Poster
in
Workshop: Table Representation Learning Workshop (TRL)
Synthetic SQL Column Descriptions and Their Impact on Text-to-SQL Performance
Niklas Wretblad · Oskar Holmström · Erik Larsson · Axel Wiksäter · Hjalmar Öhman · Oscar Söderlund · Ture Pontén · Martin Forsberg · Martin Sörme · Fredrik Heintz
Keywords: [ metadata ] [ large language model ] [ LLM ] [ database ] [ column descriptions ] [ text-to-sql ] [ SQL ]
Relational databases often suffer from uninformative descriptors of table contents, such as ambiguous columns and hard-to-interpret values, impacting both human users and text-to-SQL models. In this paper, we explore the use of large language models (LLMs) to automatically generate detailed natural language descriptions for SQL database columns, aiming to improve text-to-SQL performance and automate metadata creation.
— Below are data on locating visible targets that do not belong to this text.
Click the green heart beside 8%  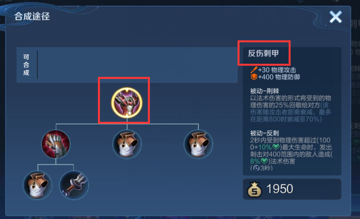tap(264, 161)
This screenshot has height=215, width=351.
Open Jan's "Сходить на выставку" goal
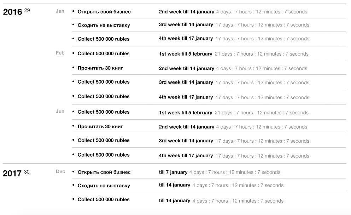pos(104,25)

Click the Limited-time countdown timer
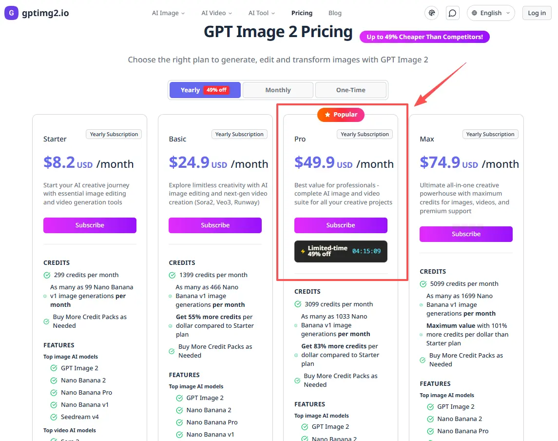point(367,251)
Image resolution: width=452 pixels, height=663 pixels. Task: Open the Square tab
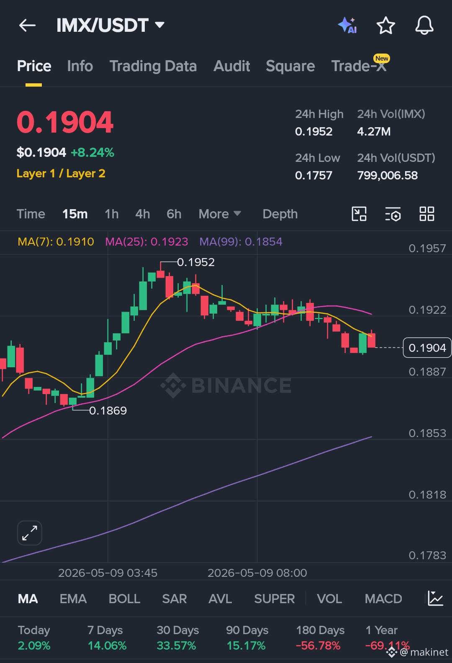pyautogui.click(x=290, y=66)
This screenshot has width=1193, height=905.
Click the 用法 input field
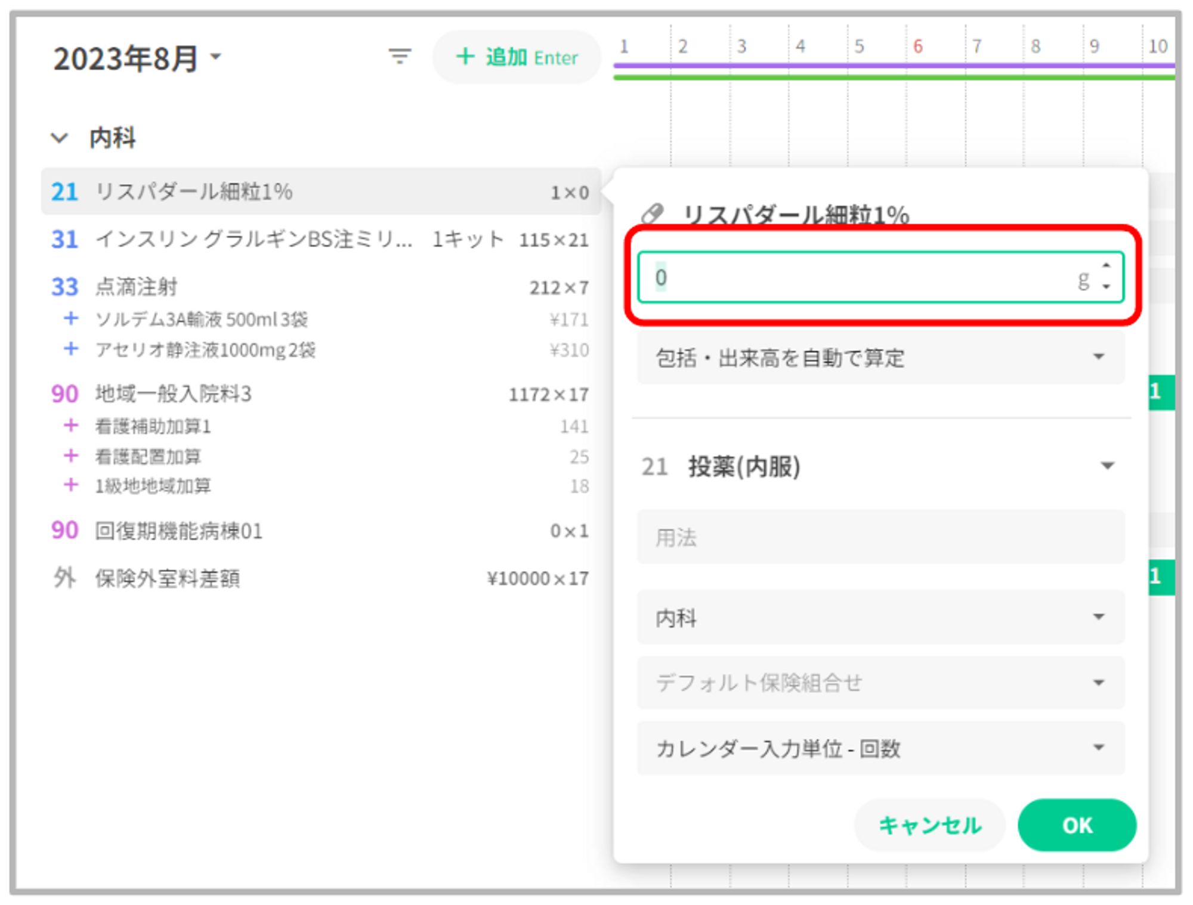coord(880,537)
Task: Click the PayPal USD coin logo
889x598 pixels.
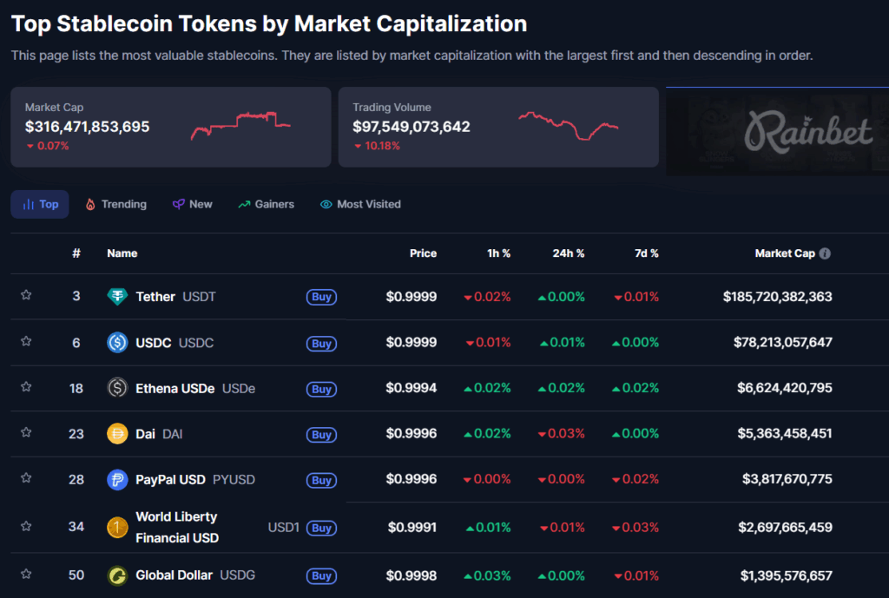Action: (x=117, y=479)
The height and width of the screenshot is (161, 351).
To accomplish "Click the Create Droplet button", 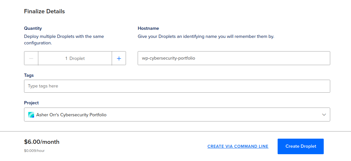I will click(301, 146).
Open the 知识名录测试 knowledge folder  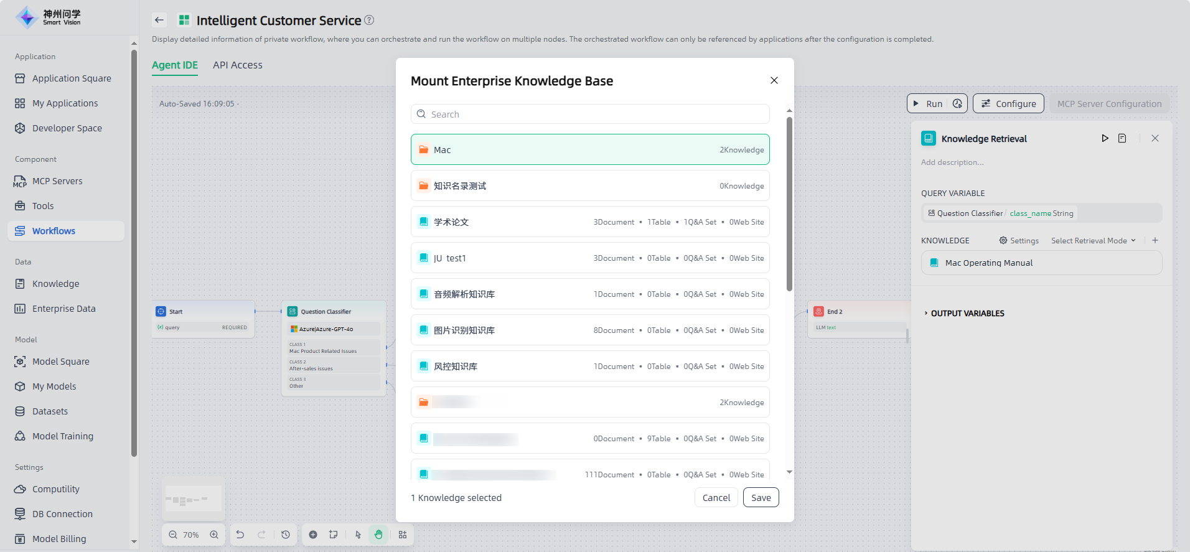[x=589, y=185]
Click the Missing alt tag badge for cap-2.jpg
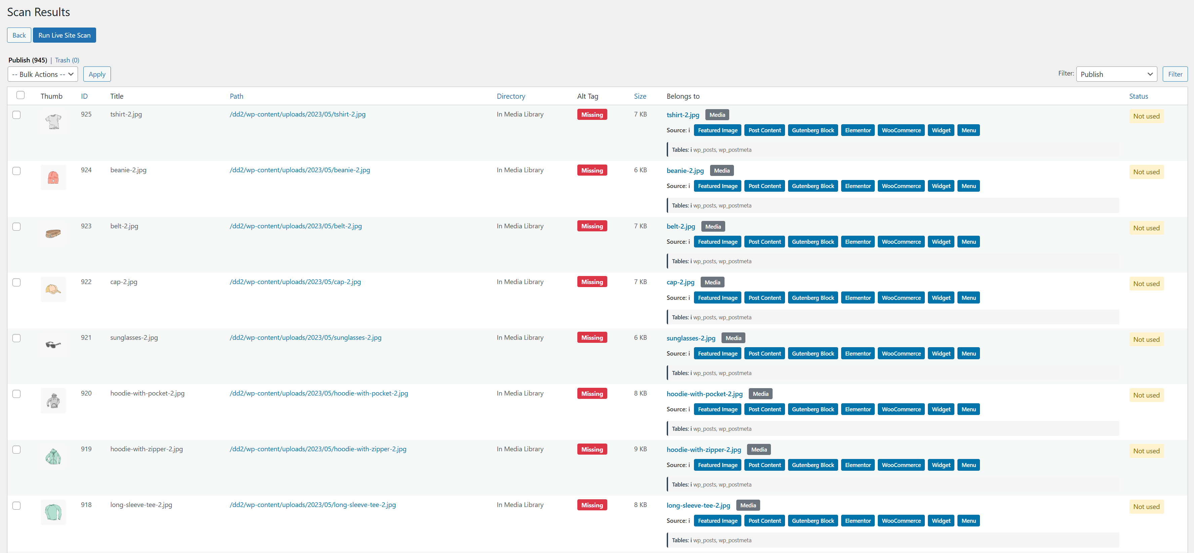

We create a dataset of gold column descriptions based on the BIRD-Bench benchmark, manually refining its column descriptions and creating a taxonomy for categorizing column difficulty. Through evaluating several LLMs, we find that incorporating these column descriptions consistently enhances model performance, particularly for larger models like GPT-4o and Qwen2 72B. However, models struggle with columns that exhibit inherent ambiguity, highlighting the need for manual expert input. Notably, Qwen2-generated descriptions, containing by annotators deemed superfluous information, outperform manually curated gold descriptions, suggesting that models benefit from more detailed metadata than humans expect. Future work will investigate the specific features of these high-performing descriptions and explore other types of metadata, such as numerical reasoning and domain-specific knowledge, to further improve text-to-SQL systems.